Benghazi and Hillary
In 1976, Prime Minister Benjamin Netanyahu's older brother Jonathan was killed leading the IDF raid to rescue 100 passengers taken hostage by terrorist groups protected by Uganda's Idi Amin.
Because IDF officers physically lead their units into combat (the cry is "Aharai!" – "After me!"), Jonathan Netanyahu was the most exposed Israeli soldier, and he therefore became the only casualty of the Entebbe rescue raid.
That lightning paratroop raid worked because soldiers and officers understood that they were totally dependent on each other. Strong mutual trust is the only way special operations can be carried out. The troops had to trust and obey instantly, and their officers had to be in the lead to show that their troops could trust them. These are standard rules of combat for assault troops in the IDF, U.S. armed forces, British SAS troops, and similar combat units.
All civilized armies understand the concept.
The new 800-page House Benghazi report adds more details, but it fails to address White House, CIA, and State Department failures of command responsibility – not just on Sept 11, 2012, but months prior to the attack, when Ambassador Stevens and his protective detail were left exposed to jihadist attack, in spite of repeated requests for adequate protection.
The House report lacks credibility on a number of points. USA Today reports that two House members published a dissent, "alleging the U.S. government bureaucracy took steps to protect Obama and Clinton's foreign policy legacy instead of focusing on a rescue. [Rep.] Pompeo said Clinton's leadership throughout the ordeal was 'morally reprehensible.'"
"We expect our government to make every effort to save the lives of Americans who serve in harm's way. That did not happen in Benghazi[.] ... Politics were put ahead of the lives of Americans, and while the administration had made excuses and blamed the challenges posed by time and distance, the truth is that they did not try."
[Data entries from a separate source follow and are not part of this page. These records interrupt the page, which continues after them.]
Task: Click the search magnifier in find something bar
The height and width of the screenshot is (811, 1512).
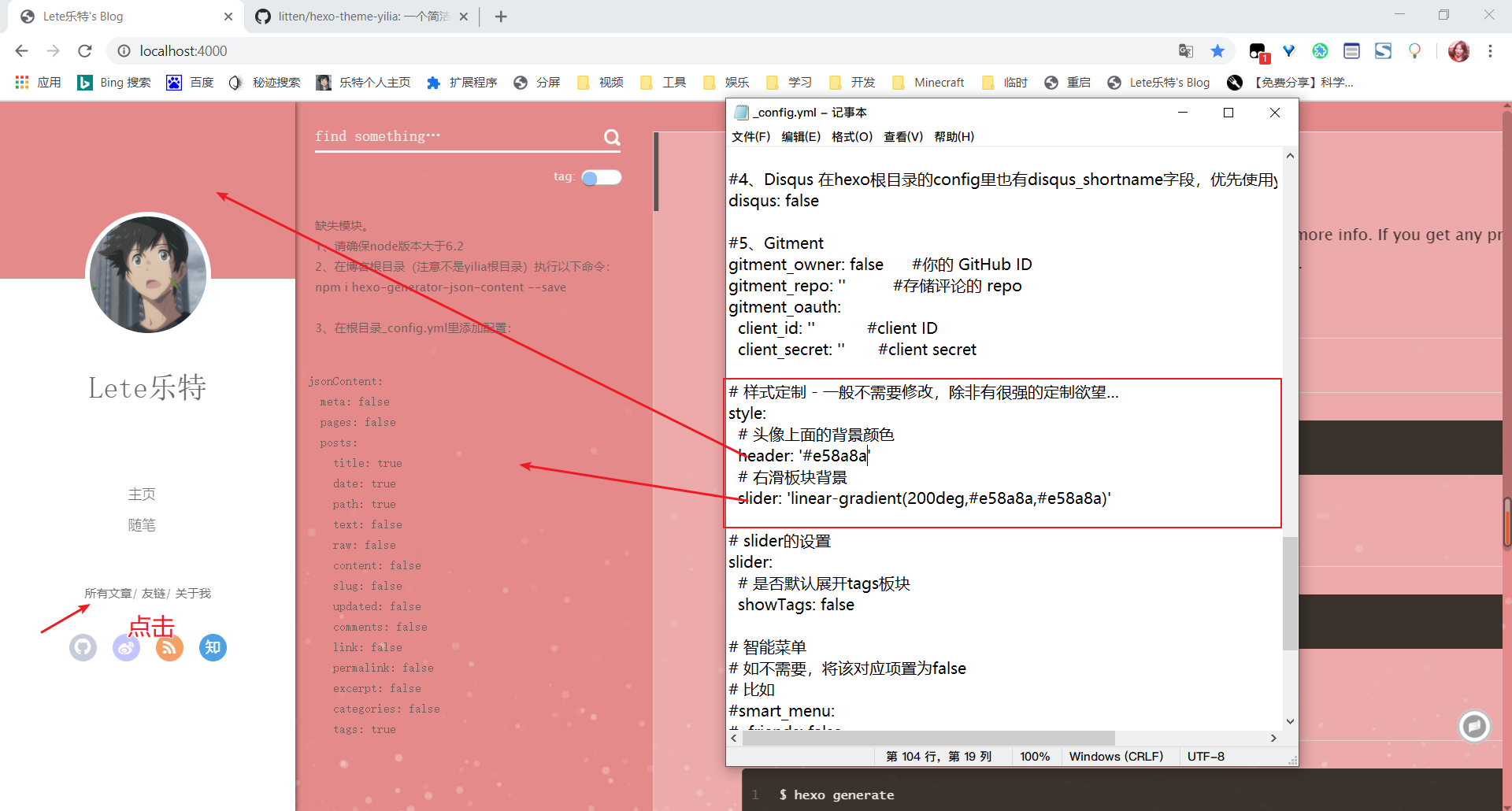Action: (612, 137)
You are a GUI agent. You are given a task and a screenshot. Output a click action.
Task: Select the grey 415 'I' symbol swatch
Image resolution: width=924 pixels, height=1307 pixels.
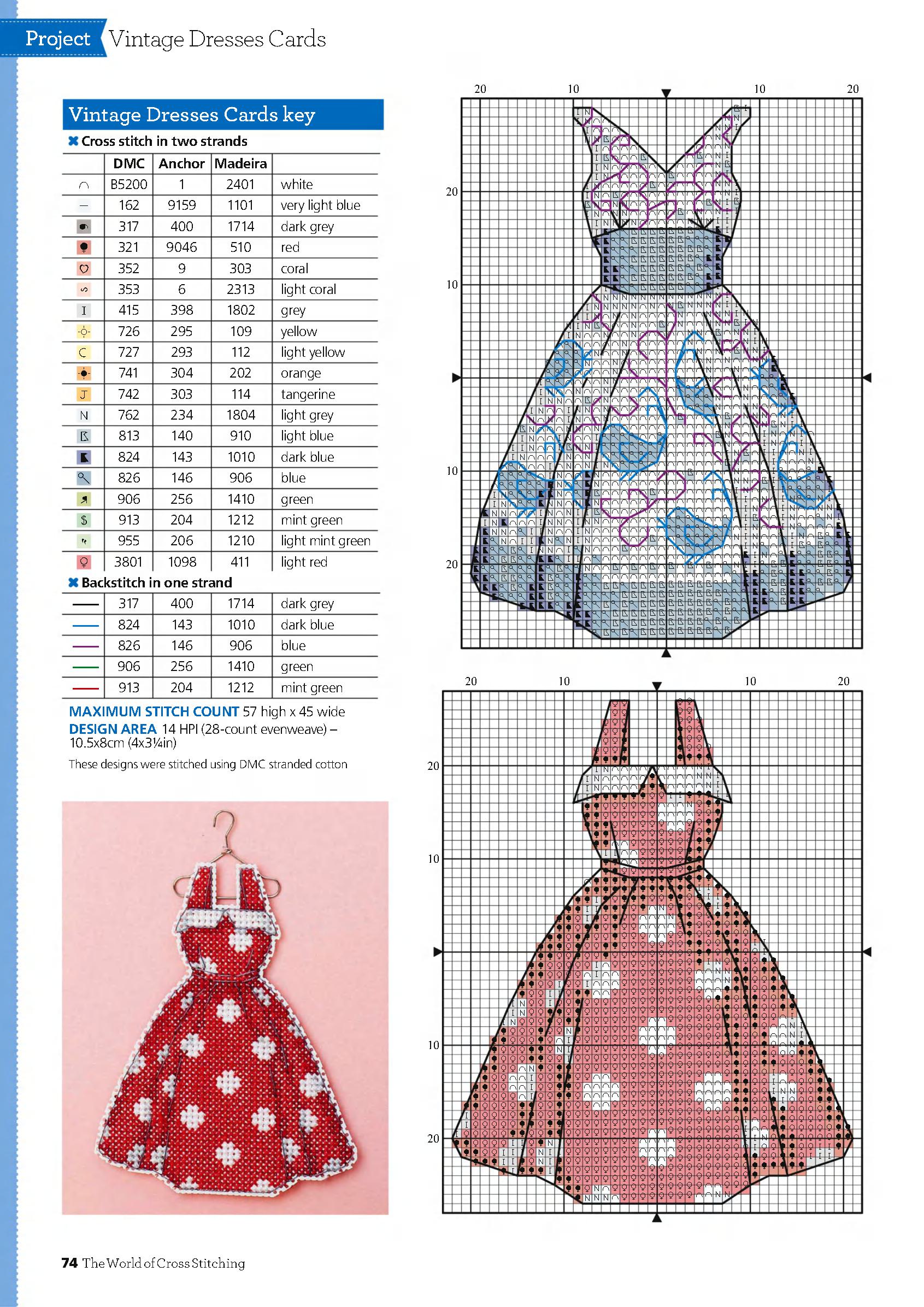point(84,310)
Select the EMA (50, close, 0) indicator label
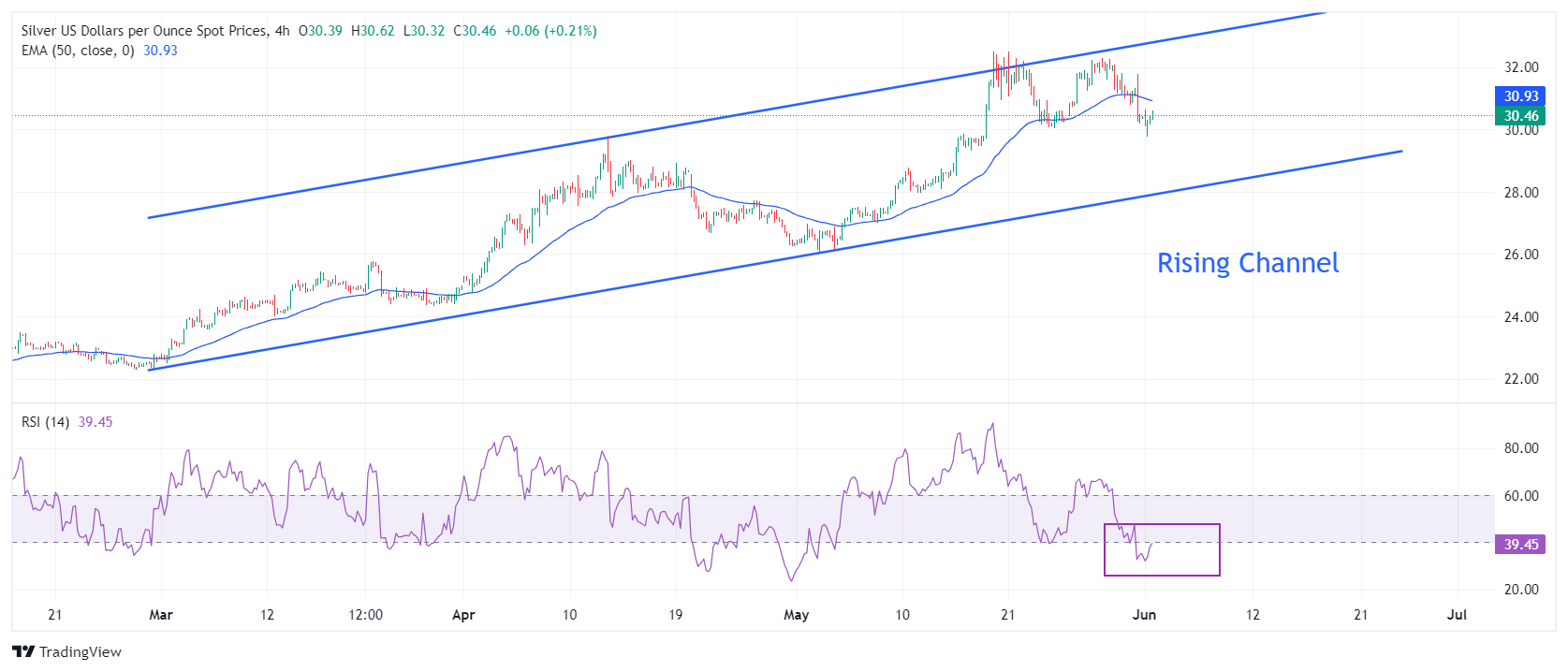Image resolution: width=1568 pixels, height=672 pixels. 78,51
Because of Christopher Stevens's flag rank as ambassador, communications about the attack had the highest priority. Hillary as SecState was in the chain of command for State Department employees like Ambassador Stevens. U.S. teams were standing by to rush in, rescue Stevens and other threatened personnel, and repel the jihadist attackers with helicopters and Spectre gunships.
Ambassador Stevens called for help, but help never came.
It has been clear since 2012 that that failure of command responsibility had to come from the top, from both Obama and Hillary.
The House report on Benghazi does not explain why carefully prepared rescue procedures were blocked at the crucial moment.
Officers who fail to defend their units are normally relieved of command. But this was not a local command failure. The stand-down order involved Hillary and CIA director Brennan and therefore had to come from the top.
This raises the possibility of not just command failure, which could be due to many things, but also deliberate command betrayal. Even with an 800-page House report, we still do not know why the stand-down order came from the White House, the CIA, and the State Department.
Since Hillary is running for president at this very moment, there is no more serious question in U.S. politics than her fitness to serve. Benghazi shows that she is morally unfit, and her subsequent health problems indicate that she may be mentally unfit. She cannot be trusted.
Because the lethal dangers to U.S. personnel in Libya were well known to the State Department, the CIA, and the White House, the question has to be asked about deliberate, not accidental, failure of command responsibility. There is only one place where CIA and State Department can be ordered to block standard protection policies for high-level personnel. That place is the White House.
The House committee has confirmed the basic facts, but the obvious questions of command failure and possible betrayal are not being asked. The media are acting as if the report has now settled those crucial questions.
It has not.
The months of prior warnings, of high-level refusals of requests for better security, all suggest premeditation. This was not a spontaneous mistake. White House and State refusals to protect Ambassador Stevens happened over and over again.
Now the question is no longer what happened, but why?
These are serious questions, bearing directly on the president's and SecState's fitness to serve. They have not – repeat: not – been answered.
House Benghazi Committee chair Trey Gowdy implies that the committee knows the answer but has refused it in public.
Hillary is now running for president, and nobody has told us why Christopher Stevens and his team were left unprotected for months.
In the British Parliament, ministers who are potentially guilty of command failure will resign or be fired. Hillary's famous answer to the fiasco at Benghazi was "What difference at this point does it make?" Benghazi was swept under the rug, past history, no longer relevant.
Now she is running for president of the United States, and nothing is more relevant. Based on past behavior, she cannot be trusted to act properly if she is elected.